→ **What this task involves**
Using the data beneath, show every line that includes the word "will".

→ **Records for the exercise**
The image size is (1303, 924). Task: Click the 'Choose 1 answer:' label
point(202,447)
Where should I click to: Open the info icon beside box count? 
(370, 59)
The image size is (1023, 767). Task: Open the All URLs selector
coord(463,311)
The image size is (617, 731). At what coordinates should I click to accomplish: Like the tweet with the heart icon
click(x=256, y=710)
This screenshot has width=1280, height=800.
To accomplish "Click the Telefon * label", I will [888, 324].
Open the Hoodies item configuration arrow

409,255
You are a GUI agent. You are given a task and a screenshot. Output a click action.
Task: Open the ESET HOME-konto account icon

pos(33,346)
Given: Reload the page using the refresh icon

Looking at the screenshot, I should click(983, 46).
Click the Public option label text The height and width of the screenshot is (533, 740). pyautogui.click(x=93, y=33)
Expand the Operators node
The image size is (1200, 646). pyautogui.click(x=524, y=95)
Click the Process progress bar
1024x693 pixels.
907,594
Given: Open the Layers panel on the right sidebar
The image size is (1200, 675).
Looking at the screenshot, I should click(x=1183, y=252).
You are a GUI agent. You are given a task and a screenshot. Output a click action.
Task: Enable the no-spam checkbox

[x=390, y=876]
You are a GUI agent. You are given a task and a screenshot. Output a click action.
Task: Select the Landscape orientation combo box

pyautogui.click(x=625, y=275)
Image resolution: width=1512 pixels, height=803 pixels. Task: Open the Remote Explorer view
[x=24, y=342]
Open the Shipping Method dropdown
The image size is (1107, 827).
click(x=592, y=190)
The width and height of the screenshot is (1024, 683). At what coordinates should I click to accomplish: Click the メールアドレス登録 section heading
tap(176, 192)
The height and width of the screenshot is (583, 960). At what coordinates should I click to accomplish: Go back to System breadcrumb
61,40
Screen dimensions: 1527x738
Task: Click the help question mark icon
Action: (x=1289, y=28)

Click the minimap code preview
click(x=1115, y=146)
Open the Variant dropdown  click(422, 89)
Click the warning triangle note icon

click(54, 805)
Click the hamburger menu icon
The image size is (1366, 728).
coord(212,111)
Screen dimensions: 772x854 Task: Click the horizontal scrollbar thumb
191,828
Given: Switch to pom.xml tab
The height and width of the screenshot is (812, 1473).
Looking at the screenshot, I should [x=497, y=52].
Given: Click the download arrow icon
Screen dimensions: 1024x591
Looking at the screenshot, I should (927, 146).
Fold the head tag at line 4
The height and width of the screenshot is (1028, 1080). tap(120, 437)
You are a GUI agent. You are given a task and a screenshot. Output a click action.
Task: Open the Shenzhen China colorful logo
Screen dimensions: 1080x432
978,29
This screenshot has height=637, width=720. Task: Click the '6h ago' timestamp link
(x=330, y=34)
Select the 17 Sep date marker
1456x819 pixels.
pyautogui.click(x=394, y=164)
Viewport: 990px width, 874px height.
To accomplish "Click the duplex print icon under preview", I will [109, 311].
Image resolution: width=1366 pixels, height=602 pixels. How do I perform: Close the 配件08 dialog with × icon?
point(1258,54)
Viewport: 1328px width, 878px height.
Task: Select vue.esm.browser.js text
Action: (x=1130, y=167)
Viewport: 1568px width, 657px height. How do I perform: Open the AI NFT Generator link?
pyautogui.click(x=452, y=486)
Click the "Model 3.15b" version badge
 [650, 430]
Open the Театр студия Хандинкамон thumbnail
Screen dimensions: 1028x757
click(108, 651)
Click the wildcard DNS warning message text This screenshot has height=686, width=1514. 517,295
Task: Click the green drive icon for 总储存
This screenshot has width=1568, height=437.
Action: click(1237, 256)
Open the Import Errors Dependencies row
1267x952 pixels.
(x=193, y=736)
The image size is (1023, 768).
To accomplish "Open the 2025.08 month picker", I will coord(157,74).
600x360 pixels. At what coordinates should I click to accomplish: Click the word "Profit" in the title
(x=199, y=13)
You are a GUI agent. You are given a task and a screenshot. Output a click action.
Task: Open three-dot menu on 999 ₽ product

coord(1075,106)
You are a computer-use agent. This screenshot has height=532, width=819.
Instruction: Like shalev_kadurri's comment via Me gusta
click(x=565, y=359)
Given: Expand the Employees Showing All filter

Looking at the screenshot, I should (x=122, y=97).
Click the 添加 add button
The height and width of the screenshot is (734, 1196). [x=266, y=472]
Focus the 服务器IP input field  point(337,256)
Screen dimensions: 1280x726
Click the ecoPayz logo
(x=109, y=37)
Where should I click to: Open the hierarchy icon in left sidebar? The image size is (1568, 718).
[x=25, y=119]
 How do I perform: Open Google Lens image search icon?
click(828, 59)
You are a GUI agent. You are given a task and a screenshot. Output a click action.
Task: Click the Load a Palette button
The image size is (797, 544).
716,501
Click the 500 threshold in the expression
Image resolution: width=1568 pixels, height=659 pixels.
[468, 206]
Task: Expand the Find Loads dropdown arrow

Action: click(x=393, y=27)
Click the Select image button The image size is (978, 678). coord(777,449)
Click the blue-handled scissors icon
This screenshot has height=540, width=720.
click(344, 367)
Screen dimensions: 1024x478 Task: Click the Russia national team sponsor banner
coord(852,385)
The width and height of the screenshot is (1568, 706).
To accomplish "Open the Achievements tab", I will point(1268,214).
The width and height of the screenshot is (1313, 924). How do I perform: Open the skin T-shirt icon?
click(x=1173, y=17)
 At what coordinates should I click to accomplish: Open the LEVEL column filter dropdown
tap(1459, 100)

→ **Exercise result**
To accomplish "Click the Telefon * label", I will [888, 324].
To accomplish "Click the duplex print icon under preview", I will [109, 311].
To accomplish "Open the 2025.08 month picker", I will coord(157,74).
To accomplish "Open the Achievements tab", I will point(1268,214).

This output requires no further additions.